Vacances d'hiver : les stations de ski confiantes avec le retour de la neige et des touristes

Quelques jours avant le début des vacances de février, les stations de ski des Alpes sont optimistes sur les chiffres de fréquentation et la venue des touristes. Après un Noël gâché par le manque de neige, les récentes chutes permettent d'assurer de bonnes conditions pour les prochaines semaines.

Après un Noël contrarié par des températures printanières, les stations de ski se montrent confiantes pour les vacances de février, rassurées par de récentes chutes de neige et par la soif d'air alpin des clients européens.

Échelonnées du 4 février au 6 mars en France, les vacances d'hiver sont la période la plus importante de l'année pour les stations de sports d'hiver, qui suivent également de près les calendriers scolaires des pays voisins, notamment la Grande-Bretagne, la Belgique ou les Pays-Bas.

Seule ombre au tableau à ce stade : les préavis de grève déposés pour le 31 janvier par les deux principaux syndicats de salariés des remontées mécaniques pour protester contre le projet de réforme des retraites et celle de l'assurance-chômage.

Les syndicats ont toutefois fait savoir que les arrêts de travail se limiteraient à quelques journées ciblées pour éviter de "fragiliser encore des entreprises déjà en difficulté". La semaine dernière, la ministre du Tourisme Olivia Grégoire a appelé "au respect des acteurs économiques de la montagne qui se battent comme des lions pour continuer à attirer des touristes et faire évoluer leurs offres" et au "respect des vacances des touristes".

Beaucoup de neige dans certains massifs

La fin de l'année 2022 avait été marquée par de fortes pluies accompagnées d'une période de douceur exceptionnelle, qui avaient lavé le manteau neigeux, contraignant les exploitants de stations à fermer plus de la moitié des pistes et à proposer d'autres activités à leurs visiteurs.

On a du monde tous les weekends, c'est même trop, on ne sait plus où les mettre.

Bruno de Colombe, gérant d'Isola 2000.

Après une première quinzaine de janvier bien trop douce pour la saison, le froid et la neige sont arrivés presque partout, mettant du baume au cœur des exploitants. "Il est tombé entre 70 et 100 cm de neige à Isola 2000, c'est incroyable, c'est l'aubaine ! On va terminer la saison sans problème jusqu'au 1er mai", se réjouit Bruno de Colombe, gérant de cette station des Alpes-Maritimes, heureuse bénéficiaire d'un "retour de lombarde", un microclimat favorisant les chutes de neige. "Les vacances de Pâques sont plus dures à remplir mais là pas de problème, on a du monde tous les weekends, c'est même trop, on ne sait plus où les mettre", plaisante-t-il.

"Un bel avenir"

D'autres massifs ont été moins gâtés par le ciel, comme le Vercors où l'enneigement "s'est amélioré (...) mais demeure faible pour la saison". Vendredi, l'enneigement au Mont-Blanc était encore "déficitaire sous 2 000 m, correct plus haut mais irrégulier à cause du vent", selon Météo-France.

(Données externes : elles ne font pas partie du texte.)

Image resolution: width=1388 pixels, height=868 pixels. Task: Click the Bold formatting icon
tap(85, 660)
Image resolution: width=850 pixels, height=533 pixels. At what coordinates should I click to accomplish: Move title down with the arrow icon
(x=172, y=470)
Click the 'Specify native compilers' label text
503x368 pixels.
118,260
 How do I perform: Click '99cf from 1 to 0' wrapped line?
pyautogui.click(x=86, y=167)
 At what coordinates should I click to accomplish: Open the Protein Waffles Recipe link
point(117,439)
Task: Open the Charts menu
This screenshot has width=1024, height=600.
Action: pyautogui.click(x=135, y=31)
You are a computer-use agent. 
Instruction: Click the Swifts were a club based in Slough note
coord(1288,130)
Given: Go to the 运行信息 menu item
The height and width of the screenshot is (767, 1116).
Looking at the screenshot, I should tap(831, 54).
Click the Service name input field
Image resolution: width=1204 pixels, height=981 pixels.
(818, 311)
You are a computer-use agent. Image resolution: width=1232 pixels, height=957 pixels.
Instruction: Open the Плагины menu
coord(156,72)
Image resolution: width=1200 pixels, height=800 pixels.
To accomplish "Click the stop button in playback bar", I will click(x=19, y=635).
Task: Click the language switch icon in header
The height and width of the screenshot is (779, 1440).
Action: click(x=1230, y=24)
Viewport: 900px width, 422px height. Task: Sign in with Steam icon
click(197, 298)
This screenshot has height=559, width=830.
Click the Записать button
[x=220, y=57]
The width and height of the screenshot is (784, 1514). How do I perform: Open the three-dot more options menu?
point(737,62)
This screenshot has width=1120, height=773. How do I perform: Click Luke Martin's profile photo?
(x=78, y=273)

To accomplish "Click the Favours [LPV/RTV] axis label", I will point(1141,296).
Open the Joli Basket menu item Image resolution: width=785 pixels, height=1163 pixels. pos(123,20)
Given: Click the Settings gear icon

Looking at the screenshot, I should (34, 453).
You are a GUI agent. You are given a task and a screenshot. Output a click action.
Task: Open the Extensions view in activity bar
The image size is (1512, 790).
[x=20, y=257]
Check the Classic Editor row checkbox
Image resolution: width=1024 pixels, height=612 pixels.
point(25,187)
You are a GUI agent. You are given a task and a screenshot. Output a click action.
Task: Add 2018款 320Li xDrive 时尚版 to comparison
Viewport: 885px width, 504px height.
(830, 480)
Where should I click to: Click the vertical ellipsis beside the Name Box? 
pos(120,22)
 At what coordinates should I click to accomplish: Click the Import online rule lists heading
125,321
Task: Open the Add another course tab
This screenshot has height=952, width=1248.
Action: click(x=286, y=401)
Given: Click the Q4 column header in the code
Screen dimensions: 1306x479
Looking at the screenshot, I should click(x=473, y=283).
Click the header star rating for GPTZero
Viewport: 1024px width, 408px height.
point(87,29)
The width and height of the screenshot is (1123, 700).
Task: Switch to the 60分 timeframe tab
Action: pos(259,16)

Mais le taux d'occupation prévisionnel est de 72 %, soit "l'équivalent de la meilleure saison de tous les temps", souligne Jean-Luc Boch, président de l'Association nationale des maires des stations de montagne (ANMSM).

Ce bouleversement climatique c'est ça, on doit s'adapter à la matière première.

Jean-Luc Boch, président de l'ANMSM.

Même au pic des problèmes de météo à Noël, quand il fallait renoncer à skier, les touristes "n'ont pas annulé leur réservation", se félicite-t-il. "Plus on parle de la montagne, quels que soient les sujets, plus les gens ont envie de venir" et la montagne française est promise à un "bel avenir encore, avec ou sans neige". "Ce bouleversement climatique c'est ça, on doit s'adapter à la matière première", dit-il.

La transition vers le quatre saisons ne s'annonce pas toujours aisée: la chambre régionale des comptes Auvergne-Rhône-Alpes a annoncé jeudi le lancement d'une étude dans une trentaine de stations françaises pour évaluer si le modèle économique et financier peut "tenir dans le temps" face au changement climatique.

"Le changement climatique va vite", admet la ministre Grégoire. Mais "les acteurs des stations bougent et sont en train de bouger. Il faut que l'État les accompagne financièrement peut-être pour qu'ils bougent plus vite mais je crois que le pli est pris et la dynamique est lancée".